Public School Magazine, February 1902
“YOU were not in the habit of smoking when at school, I suppose, Point?” said the Poet Laureate to me the other evening. He had dropped in for the first time since the occasion on which he had given me the benefit of his opinions on the food question at the Public Schools.
“My dear sir!” I said, indignantly.
“I thought not. You know, Point, there’s a good deal to be said in favour of smoking at school.”
“Not in my presence,” said I.
“I shouldn’t dream of mentioning the subject to you under ordinary circumstances,” said he. “I know your exquisitely fine moral code. But I’ve just had an idea, and you know I get ideas so seldom, that it would be a real kindness if you would just listen for a minute.”

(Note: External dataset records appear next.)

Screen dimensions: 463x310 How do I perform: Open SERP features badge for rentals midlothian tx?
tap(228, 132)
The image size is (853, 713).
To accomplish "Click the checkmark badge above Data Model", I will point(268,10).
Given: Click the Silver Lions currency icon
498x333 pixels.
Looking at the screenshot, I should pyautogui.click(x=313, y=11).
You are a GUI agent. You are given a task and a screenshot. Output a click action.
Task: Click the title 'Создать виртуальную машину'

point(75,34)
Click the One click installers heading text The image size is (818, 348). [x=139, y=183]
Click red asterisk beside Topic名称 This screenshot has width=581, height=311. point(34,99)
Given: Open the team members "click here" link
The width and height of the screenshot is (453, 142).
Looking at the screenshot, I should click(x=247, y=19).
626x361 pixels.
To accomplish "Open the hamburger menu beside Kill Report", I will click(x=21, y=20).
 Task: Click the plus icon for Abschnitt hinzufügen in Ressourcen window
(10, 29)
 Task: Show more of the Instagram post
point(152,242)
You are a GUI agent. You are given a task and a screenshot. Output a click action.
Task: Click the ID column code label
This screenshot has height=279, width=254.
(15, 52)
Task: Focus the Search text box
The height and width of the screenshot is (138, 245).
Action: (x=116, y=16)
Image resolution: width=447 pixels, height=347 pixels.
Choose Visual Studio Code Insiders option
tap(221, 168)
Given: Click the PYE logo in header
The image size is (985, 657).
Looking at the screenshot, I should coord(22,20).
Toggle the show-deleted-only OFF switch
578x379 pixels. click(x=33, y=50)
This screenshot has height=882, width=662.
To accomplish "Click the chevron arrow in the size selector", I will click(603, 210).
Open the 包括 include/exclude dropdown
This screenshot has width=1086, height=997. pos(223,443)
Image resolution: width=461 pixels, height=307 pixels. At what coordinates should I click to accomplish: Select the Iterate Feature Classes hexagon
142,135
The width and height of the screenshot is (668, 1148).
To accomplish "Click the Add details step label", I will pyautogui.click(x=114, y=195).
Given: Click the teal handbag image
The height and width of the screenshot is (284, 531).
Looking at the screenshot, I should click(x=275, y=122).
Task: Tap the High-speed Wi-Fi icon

I resolved under these circumstances to be really kind, and my companion resumed.
“I judged that you had had no early training in the art of smoking, Point, from the quality of cigar you gave me just now.”
“What’s wrong with it? It smells all right.”
“Ah, you misunderstand. The cigar I am smoking now, is not the one you gave me. That you will find on the floor, if you care to look. Whenever I am offered a cigar I keep one of my own in readiness in case of emergencies. If the former passes the scrutiny to which I subject it with success, I smoke it. If not, I substitute my own by a dexterous turn of the wrist, and drop the other on the floor. As I said, you will find yours on the floor.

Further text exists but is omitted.